All lines from the one with "Abecedně (178, 160)" through the close of the records below are to be set down exactly, and no others.

· · ·

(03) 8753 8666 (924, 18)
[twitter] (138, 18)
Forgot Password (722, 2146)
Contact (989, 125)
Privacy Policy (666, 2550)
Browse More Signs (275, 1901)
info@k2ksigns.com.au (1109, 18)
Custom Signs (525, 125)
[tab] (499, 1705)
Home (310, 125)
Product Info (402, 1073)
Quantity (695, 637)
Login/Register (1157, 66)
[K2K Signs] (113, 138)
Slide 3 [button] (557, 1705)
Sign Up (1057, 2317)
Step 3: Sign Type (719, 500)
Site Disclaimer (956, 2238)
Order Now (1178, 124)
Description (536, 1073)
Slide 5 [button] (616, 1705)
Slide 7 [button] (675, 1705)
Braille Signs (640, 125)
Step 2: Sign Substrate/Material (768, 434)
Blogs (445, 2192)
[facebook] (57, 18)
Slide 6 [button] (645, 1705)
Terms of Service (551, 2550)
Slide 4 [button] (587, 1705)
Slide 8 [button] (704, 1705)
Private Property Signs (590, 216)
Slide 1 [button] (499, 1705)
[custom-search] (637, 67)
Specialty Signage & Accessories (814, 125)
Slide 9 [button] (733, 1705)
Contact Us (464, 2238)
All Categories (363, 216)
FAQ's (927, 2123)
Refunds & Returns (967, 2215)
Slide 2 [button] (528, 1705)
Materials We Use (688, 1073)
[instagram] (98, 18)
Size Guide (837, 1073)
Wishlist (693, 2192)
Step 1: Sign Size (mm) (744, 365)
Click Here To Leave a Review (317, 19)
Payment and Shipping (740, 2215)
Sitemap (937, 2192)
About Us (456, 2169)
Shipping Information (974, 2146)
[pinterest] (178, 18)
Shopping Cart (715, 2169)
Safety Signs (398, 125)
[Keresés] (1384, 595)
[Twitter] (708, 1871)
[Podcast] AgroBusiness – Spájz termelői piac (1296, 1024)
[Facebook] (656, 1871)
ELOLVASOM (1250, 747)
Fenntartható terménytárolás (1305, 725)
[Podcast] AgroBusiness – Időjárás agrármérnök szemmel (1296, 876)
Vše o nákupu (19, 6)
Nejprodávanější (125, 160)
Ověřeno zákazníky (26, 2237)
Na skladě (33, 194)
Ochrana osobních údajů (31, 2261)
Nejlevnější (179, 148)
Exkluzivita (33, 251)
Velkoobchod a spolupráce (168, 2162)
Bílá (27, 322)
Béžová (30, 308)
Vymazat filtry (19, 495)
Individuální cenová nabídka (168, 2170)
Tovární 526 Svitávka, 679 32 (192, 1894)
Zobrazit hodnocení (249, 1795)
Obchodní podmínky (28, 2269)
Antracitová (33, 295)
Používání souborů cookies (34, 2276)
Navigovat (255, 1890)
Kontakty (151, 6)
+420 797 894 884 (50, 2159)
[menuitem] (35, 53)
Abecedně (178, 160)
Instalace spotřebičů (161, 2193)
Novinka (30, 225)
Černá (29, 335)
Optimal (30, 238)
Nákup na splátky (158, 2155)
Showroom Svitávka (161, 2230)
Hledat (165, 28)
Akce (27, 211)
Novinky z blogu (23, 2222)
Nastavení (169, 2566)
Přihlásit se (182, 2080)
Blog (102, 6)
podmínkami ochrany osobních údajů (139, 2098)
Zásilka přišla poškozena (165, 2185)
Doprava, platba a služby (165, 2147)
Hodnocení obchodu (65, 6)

· · ·

Task result:
Abecedně (178, 160)
Instalace spotřebičů (161, 2193)
Novinka (30, 225)
Černá (29, 335)
Optimal (30, 238)
Nákup na splátky (158, 2155)
Showroom Svitávka (161, 2230)
Hledat (165, 28)
Akce (27, 211)
Novinky z blogu (23, 2222)
Nastavení (169, 2566)
Přihlásit se (182, 2080)
Blog (102, 6)
podmínkami ochrany osobních údajů (139, 2098)
Zásilka přišla poškozena (165, 2185)
Doprava, platba a služby (165, 2147)
Hodnocení obchodu (65, 6)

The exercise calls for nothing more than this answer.